# The problem
Within the entries below, find the portion that opens with the line containing "Change rows per page selector" and closes with the line containing "You are a computer-use". Retype that portion exactly and only.

[Data extracted from a collection]

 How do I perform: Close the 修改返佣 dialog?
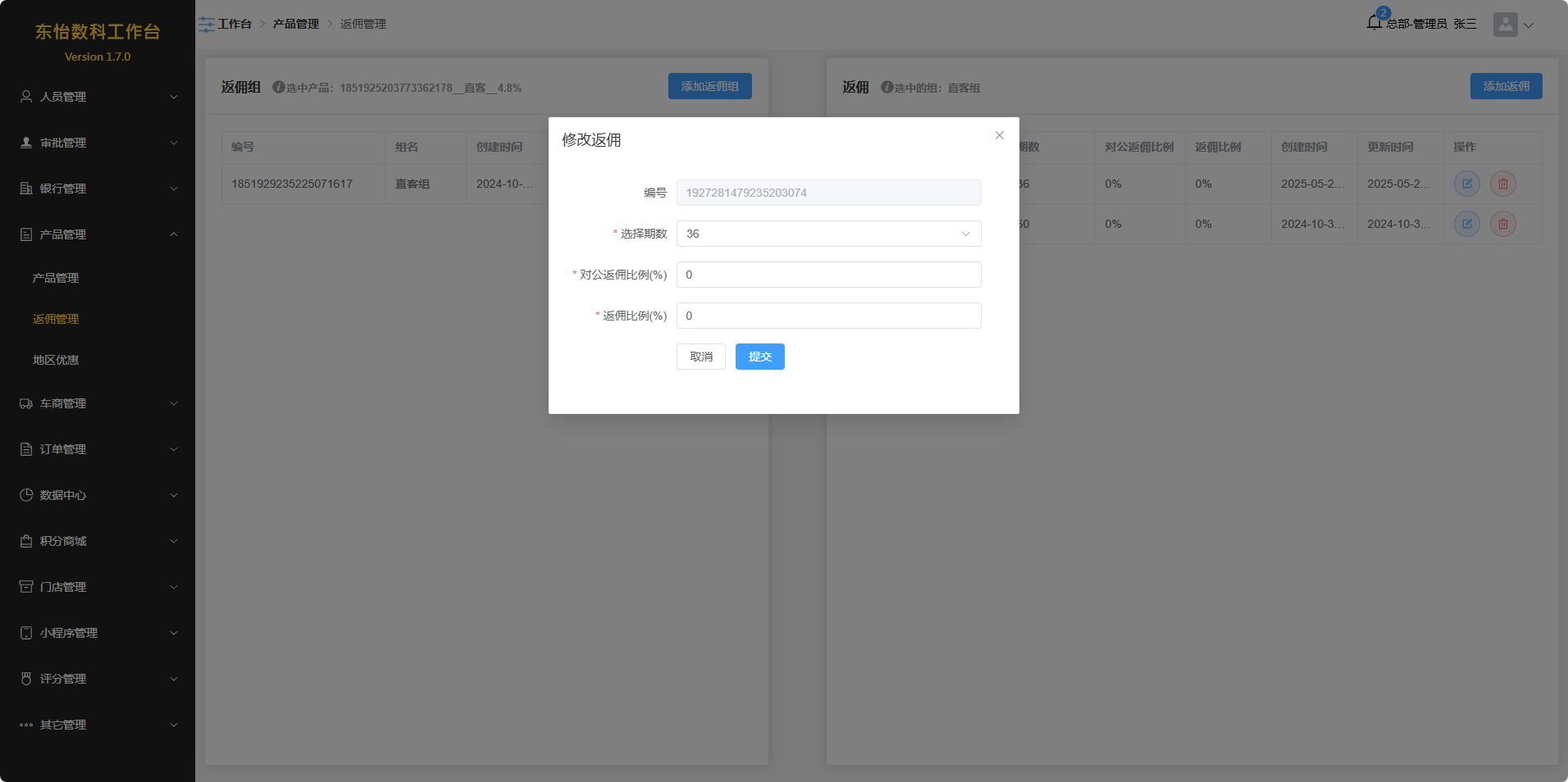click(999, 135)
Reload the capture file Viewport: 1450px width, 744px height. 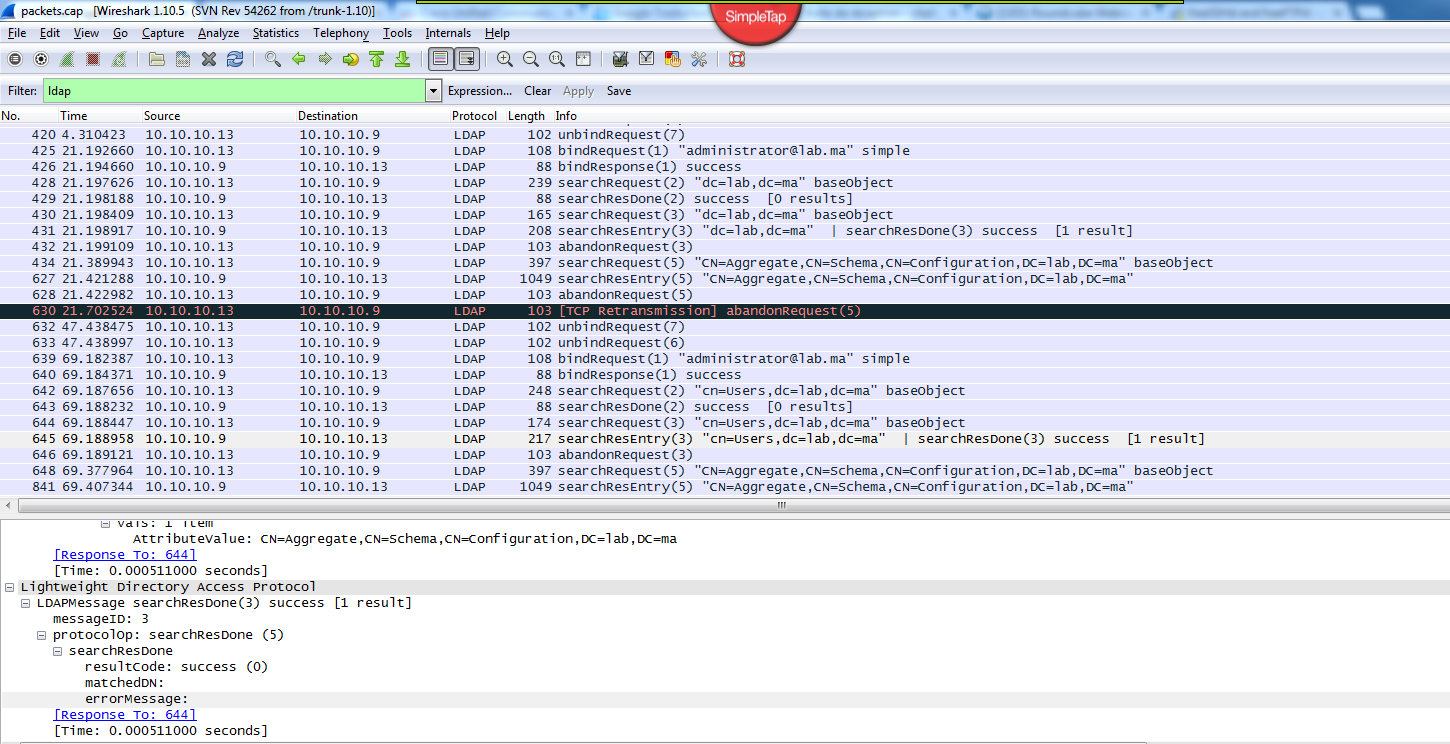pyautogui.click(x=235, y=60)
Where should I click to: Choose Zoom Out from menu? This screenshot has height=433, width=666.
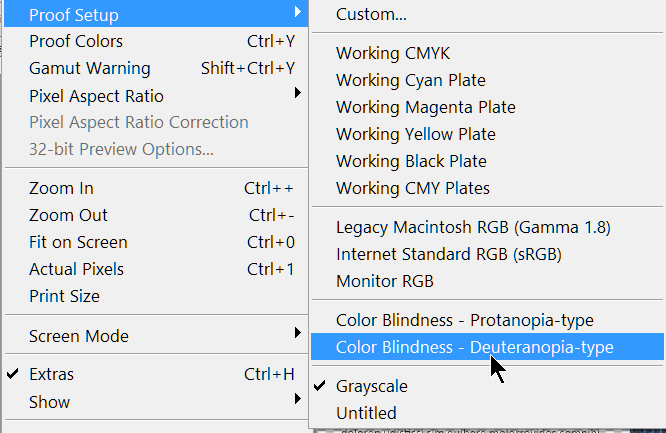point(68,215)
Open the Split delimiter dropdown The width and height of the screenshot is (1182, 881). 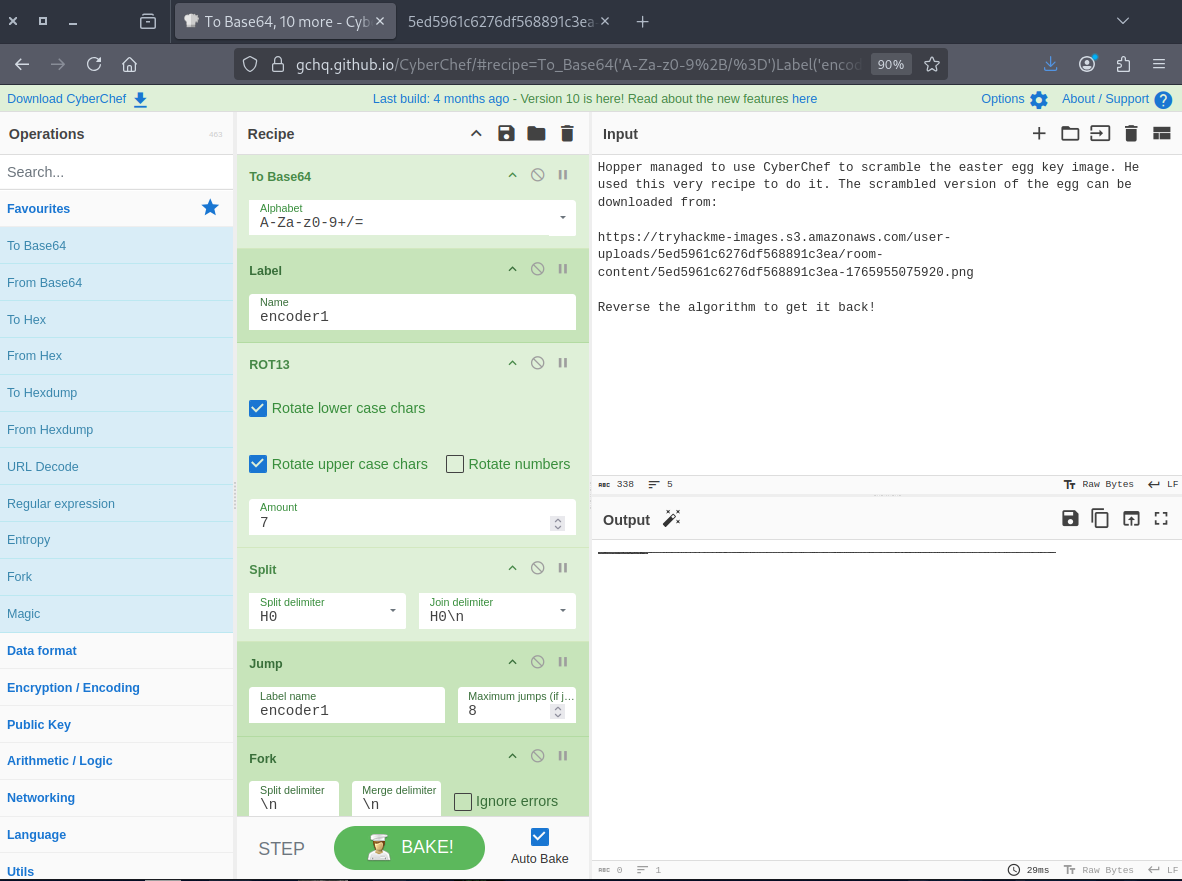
* * *
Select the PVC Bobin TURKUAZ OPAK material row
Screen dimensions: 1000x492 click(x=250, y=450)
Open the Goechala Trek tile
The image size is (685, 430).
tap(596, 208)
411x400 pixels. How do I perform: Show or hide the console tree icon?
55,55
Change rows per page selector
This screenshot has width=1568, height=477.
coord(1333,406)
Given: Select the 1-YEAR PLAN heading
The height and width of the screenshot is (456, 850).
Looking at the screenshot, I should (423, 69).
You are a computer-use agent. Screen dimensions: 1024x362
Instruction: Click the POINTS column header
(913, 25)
...
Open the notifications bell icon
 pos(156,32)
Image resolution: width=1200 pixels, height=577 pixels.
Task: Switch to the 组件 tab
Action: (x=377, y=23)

# Expected answer
Change rows per page selector
This screenshot has width=1568, height=477.
coord(1333,406)
Given: Select the 1-YEAR PLAN heading
The height and width of the screenshot is (456, 850).
Looking at the screenshot, I should (423, 69).
You are a computer-use agent. Screen dimensions: 1024x362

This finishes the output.